Written problem: Give each line of the entries below as a numbered list, skipping blank lines. Leave the pictures out of your answer.

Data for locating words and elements
START
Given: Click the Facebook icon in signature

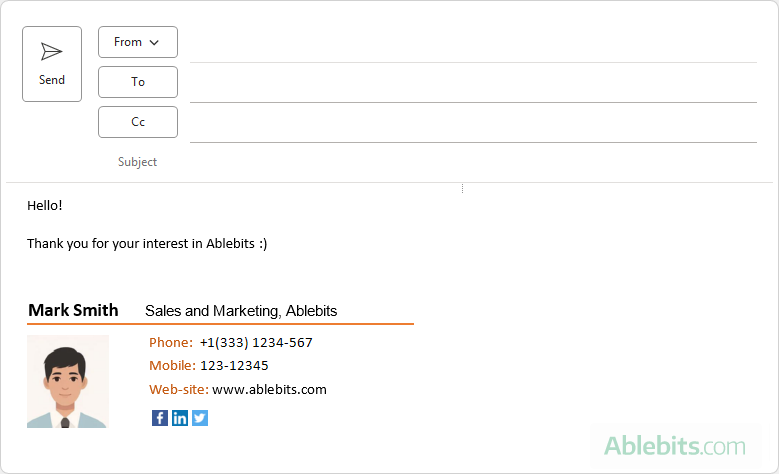Looking at the screenshot, I should (160, 418).
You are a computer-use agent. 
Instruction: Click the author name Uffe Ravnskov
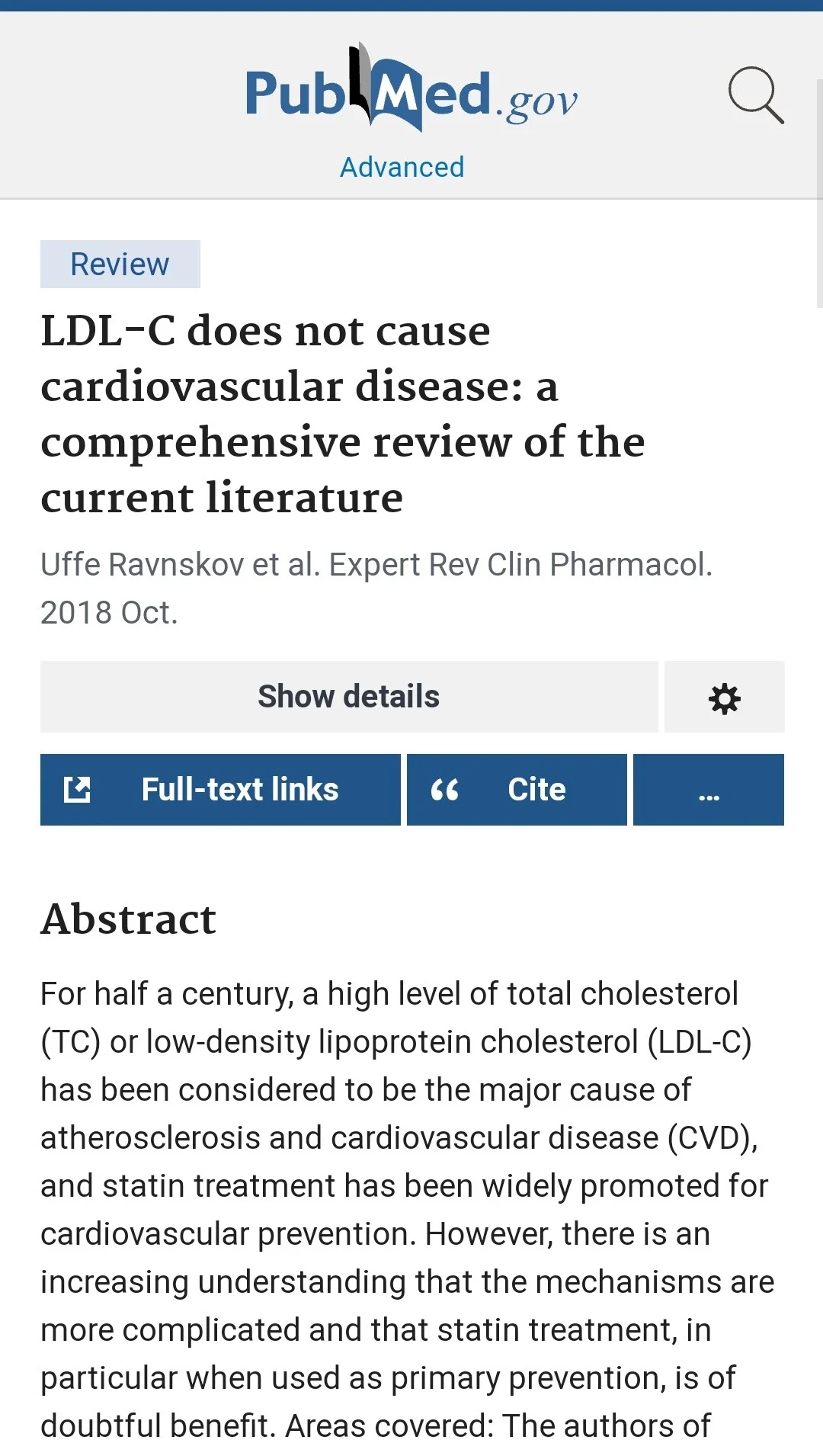pos(143,565)
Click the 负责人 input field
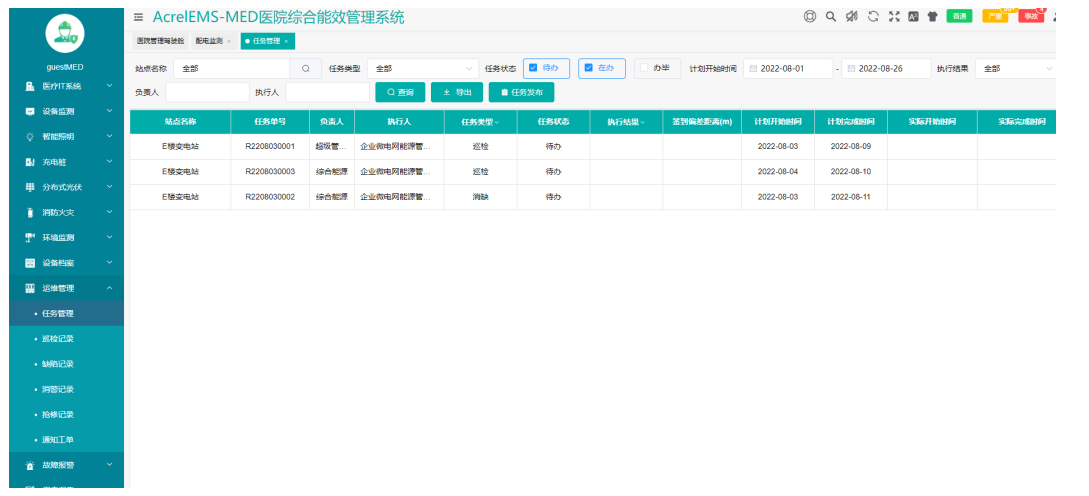Image resolution: width=1089 pixels, height=496 pixels. (x=200, y=92)
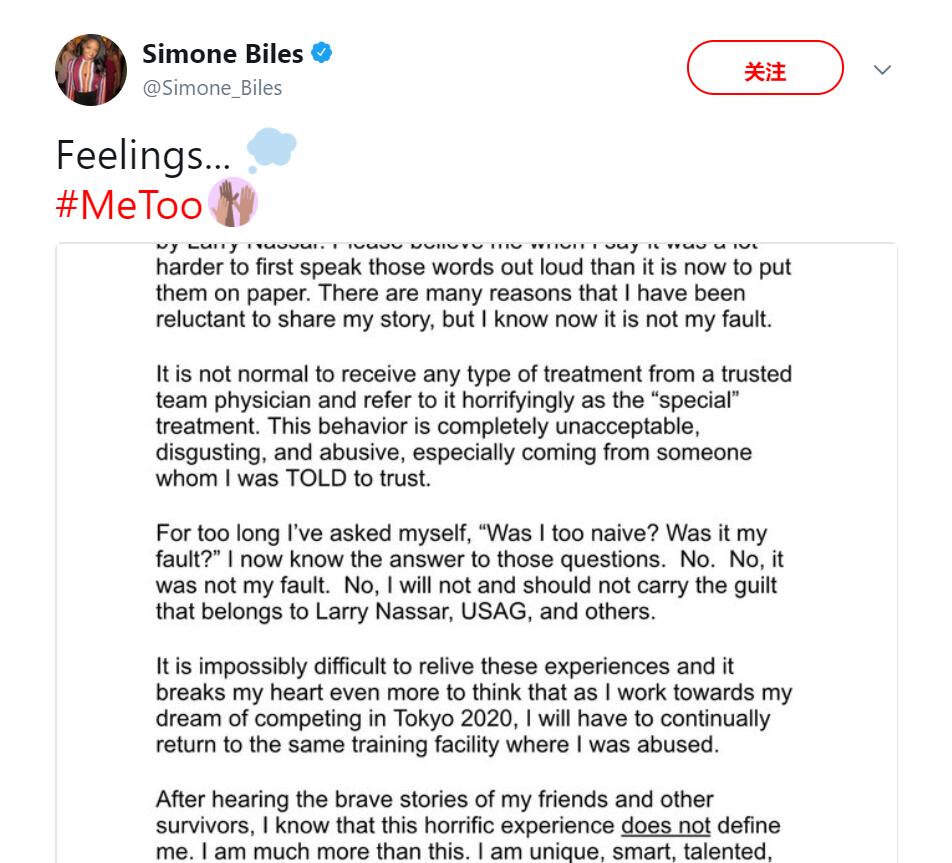Screen dimensions: 952x863
Task: Click Simone Biles' profile avatar photo
Action: 91,70
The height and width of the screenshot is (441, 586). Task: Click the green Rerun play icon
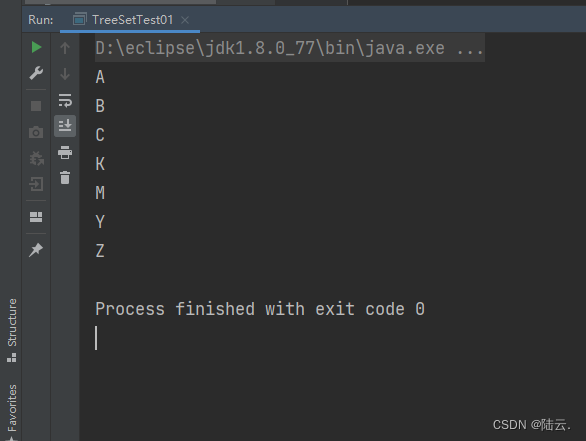[36, 47]
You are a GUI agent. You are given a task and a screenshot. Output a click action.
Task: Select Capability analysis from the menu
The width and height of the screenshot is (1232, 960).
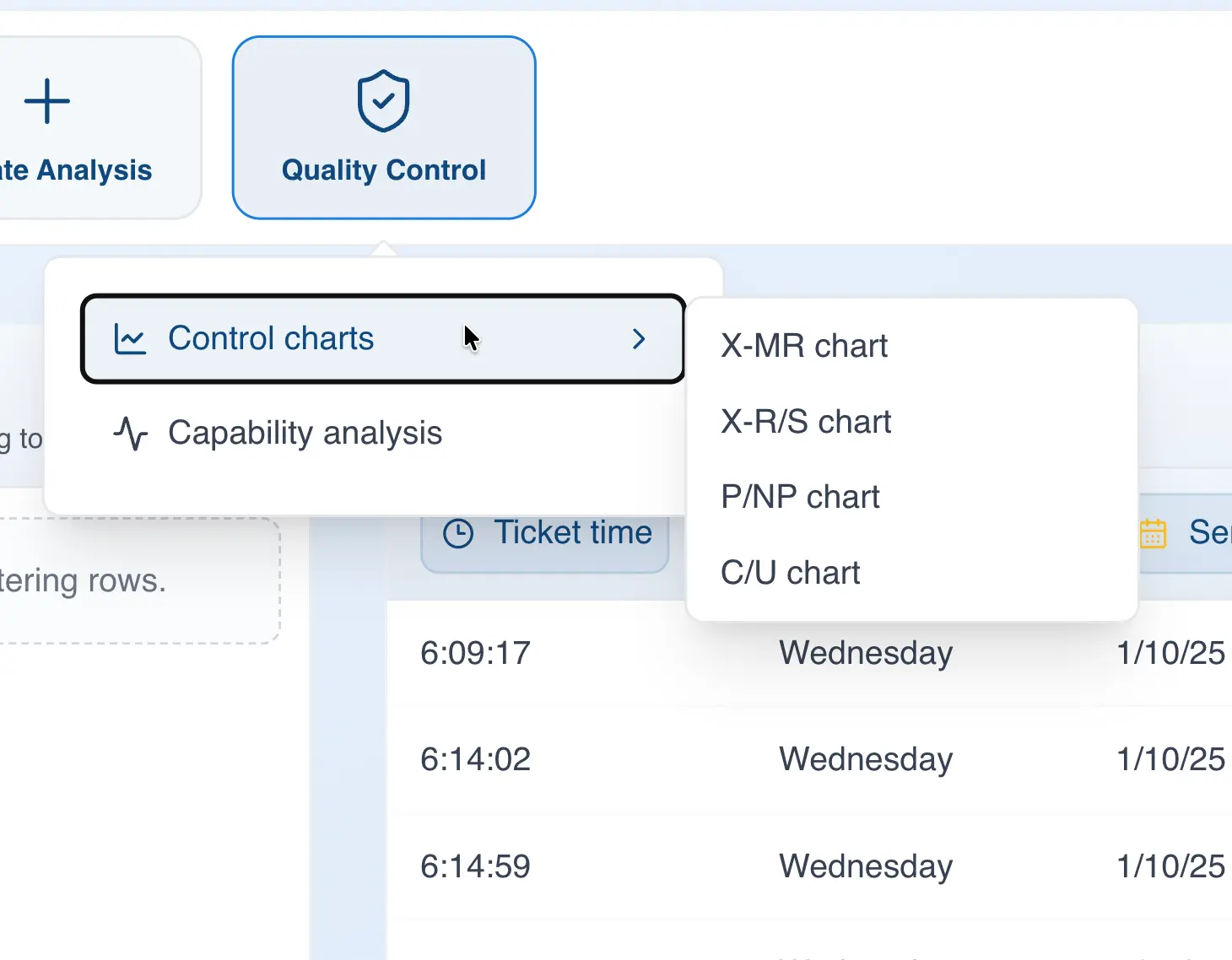coord(305,434)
END
Complete answer:
1. Given: Click the Facebook icon in signature
2. Looking at the screenshot, I should (160, 418).
3. You are a computer-use agent. 
4. Instruction: Click the author name Uffe Ravnskov
5. pos(143,565)
6. Click the 负责人 input field
7. Image resolution: width=1089 pixels, height=496 pixels. (x=200, y=92)
8. Screen dimensions: 952x863
9. Task: Click Simone Biles' profile avatar photo
10. Action: 91,70
11. The height and width of the screenshot is (441, 586). Task: Click the green Rerun play icon
12. [36, 47]
13. You are a GUI agent. You are given a task and a screenshot. Output a click action.
14. Task: Select Capability analysis from the menu
15. The width and height of the screenshot is (1232, 960).
16. coord(305,434)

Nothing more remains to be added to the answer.